Le discussioni devono garantire che, al più tardi entro quattro anni dall’inizio della partecipazione dell’UE al GRECO, la forma di tale partecipazione sia rivalutata.

Le discussioni devono tenere presente le possibilità per l’UE di partecipare alle riunioni del Comitato statutario e a quelle del Comitato dei Ministri del Consiglio d’Europa quando si occupa di questioni legate al GRECO.

La direzione generale per gli Affari interni designerà tra i propri funzionari la persona incaricata di discutere le modalità della forma di cooperazione opportuna. L’esito delle discussioni sarà sottoposto ad approvazione da parte del collegio dei commissari e confermato da una decisione della Commissione.

[1]               Comunicazione della Commissione su una politica dell’UE contro la corruzione (COM(2011) 308 definitivo) e Relazione della Commissione sulle modalità di partecipazione dell’Unione europea al Gruppo di Stati del Consiglio d’Europa contro la corruzione (GRECO) (COM(2011) 307 definitivo).

[2]               “Partecipante a pieno titolo” è l’espressione comunemente usata per indicare i casi in cui, nonostante non sia membro a pieno titolo di un’organizzazione, l’Unione europea gode di diritti molto simili a quelli dei membri, fatta eccezione per i diritti di voto (si veda anche lo status dell’Unione europea presso l’Organizzazione mondiale della sanità, l’Unesco, l’Organizzazione dell’aviazione civile internazionale, il Consiglio d’Europa o l’OCSE).

[3]               CM(2007)74, adottato dal Comitato dei Ministri del Consiglio d’Europa il 10 maggio 2007.

[4]               Punto 48.

[5]               L’ufficio è composto dal presidente e dal vicepresidente del GRECO, oltre che da cinque altri rappresentanti dei membri del Gruppo con diritto di voto.

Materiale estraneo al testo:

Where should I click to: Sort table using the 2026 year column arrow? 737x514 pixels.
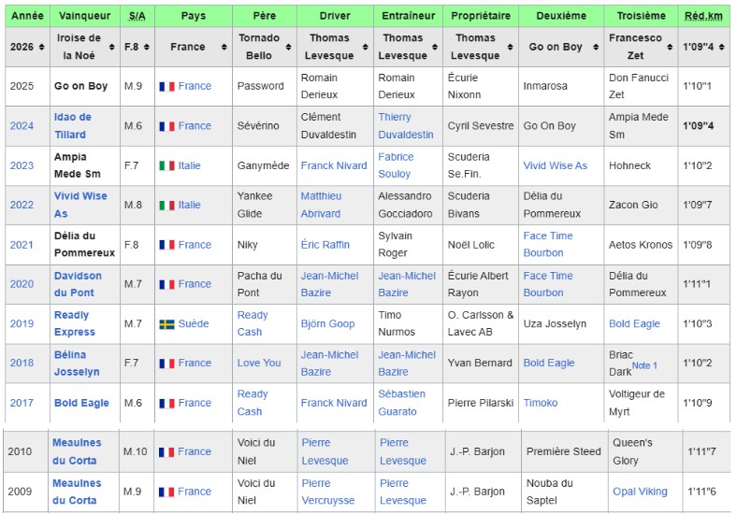(42, 48)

L’ufficio predispone il progetto di programma annuale di attività e il progetto di relazione annuale di attività, elabora proposte sul progetto di bilancio, organizza le visite ai paesi interessati, propone la composizione delle squadre di valutazione, stila l’ordine del giorno della plenaria del Gruppo e identifica le disposizioni da selezionare per la valutazione.

[6]               L’analisi si basa sulle esistenti relazioni di valutazione e conformità, quindi non comporta procedure aggiuntive, né una tappa ulteriore nella valutazione degli Stati membri dell’UE; semplicemente studia da un punto di vista comparativo ciò che è già stato prodotto dal GRECO.

[7]               COM(2011) 307 definitivo, Relazione della Commissione sulle modalità di partecipazione dell’Unione europea al Gruppo di Stati del Consiglio d’Europa contro la corruzione (GRECO)

[8]               Nella relazione sulle modalità di partecipazione dell’Unione europea al GRECO del 6 giugno 2011 si legge che al Consiglio sarà chiesto di autorizzare l’avvio dei negoziati a nome dell’Unione europea in vista dell’adesione. Tuttavia, l’approccio per il quale la Commissione ha optato in ultima battuta, dopo aver valutato tutte le modalità disponibili, non prevede in un primo tempo la piena adesione dell’UE al GRECO.

[9]               Lo stesso vale ad esempio nei riguardi dell’Unesco e dell’OCSE in conformità a quanto prevede l’articolo 220 del TFUE.

[10]             Si veda l’articolo 2 del regolamento interno del GRECO.

[11]             Proposta di REGOLAMENTO DEL PARLAMENTO EUROPEO E DEL CONSIGLIO che istituisce, nell’ambito del Fondo Sicurezza interna, lo strumento di sostegno finanziario per la cooperazione di polizia, la prevenzione e la lotta alla criminalità e la gestione delle crisi (COM(2011) 753 definitivo).